A dedicated nurse-led ‘smart’ AF service and follow-up plan

Physicians should be encouraged to give high priority to detecting early stages of underlying CVD and to set up a solid individual follow-up plan. Review by a specialised AF service is necessary and follow-up may very well be undertaken in primary care or ideally in a nurse-led AF clinic, as these have been shown to improve survival and quality of life and are a cost-effective management strategy for patients with AF [20, 21]. The implementation of E‑health may actively involve patients in their own care and improve guideline-adherent AF management. At least the individual low-risk AF patient should be carefully instructed to contact their AF specialist in case of disease progression, age > 65 years, or the emergence of hypertension or diabetes mellitus in order to adjust antithrombotic therapy in a timely fashion.

In current practice, many of the patients described in this study are discharged from follow-up.

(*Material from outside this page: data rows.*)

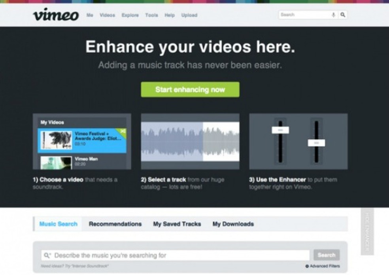
Task: Select My Downloads tab
Action: [x=234, y=224]
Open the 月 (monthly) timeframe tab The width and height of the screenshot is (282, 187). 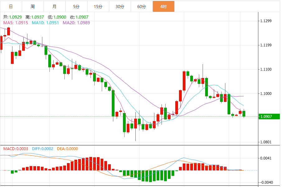pyautogui.click(x=54, y=7)
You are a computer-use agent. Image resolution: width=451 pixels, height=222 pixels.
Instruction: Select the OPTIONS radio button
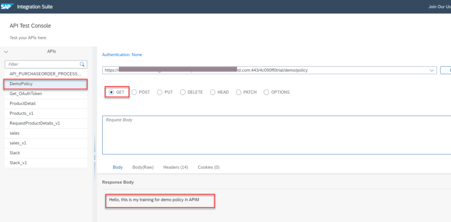266,92
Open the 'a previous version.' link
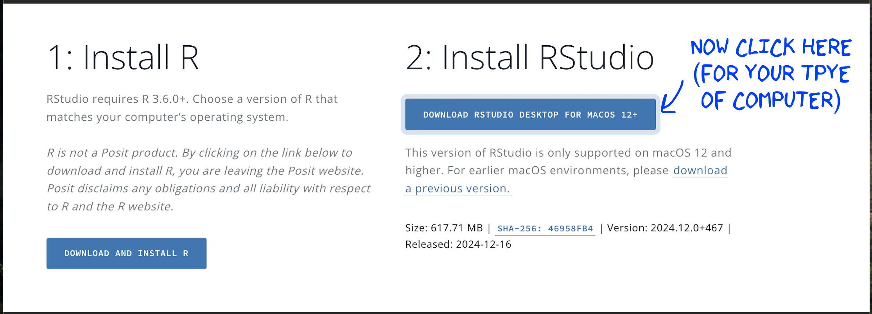 458,189
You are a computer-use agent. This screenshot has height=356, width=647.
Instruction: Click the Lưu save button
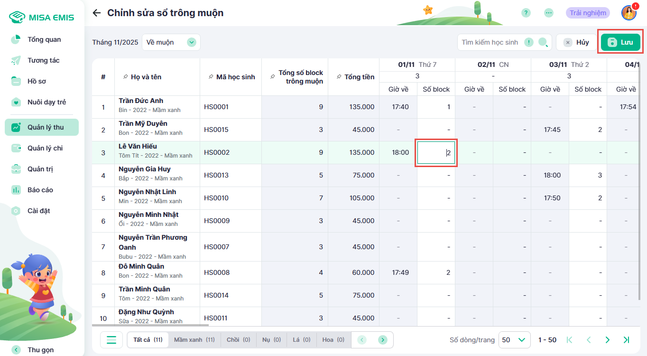point(620,42)
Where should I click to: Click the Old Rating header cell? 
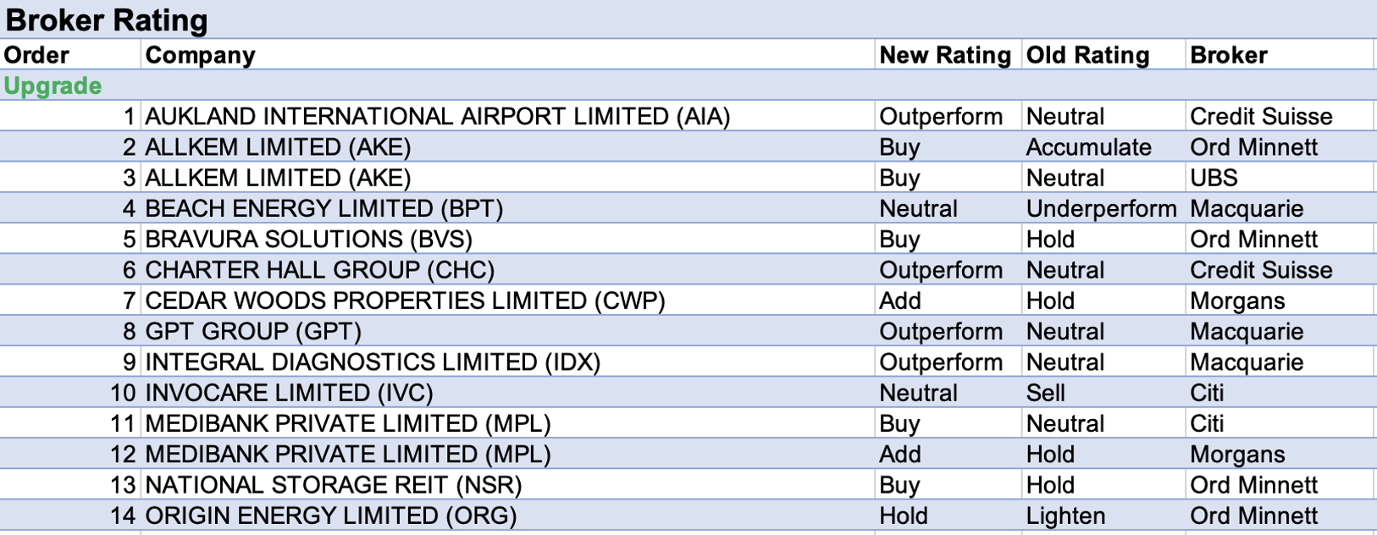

We would like to emphasise the need to continue assessing their stroke risk, as CVD may soon emerge. Annual visits may be too large a burden on healthcare systems, with increasingly limited resources. Therefore, according to the findings in the present study we chose a 2- to 3‑year interval, leaving more frequent visits to the treating physicians’ discretion.

Limitations

The study results were obtained in a relatively small and—because of our research focus—highly selected population. Nevertheless, it seems reasonable to state that a substantial number of AF patients originally diagnosed with a low thromboembolic risk develop CVD during short-term follow-up. Since SR patients were referred for cardiovascular screening purposes rather than AF, referral bias may have played a role but would—if anything—have led to a higher incidence of events in the control population rather than the reverse. Although we meticulously tried to rule out hypertension, specific cases of masked hypertension may have been missed, since 24-h ambulatory blood pressure monitoring was not performed.

Conclusion

The majority of recently diagnosed AF patients with low tromboembolic risk develop CVD with a consequent change in thromboembolic risk profile, within a short time frame. A comprehensive follow-up of this specific patient category is necessary to prevent CVD progression and to avoid over- and undertreatment with anticoagulants.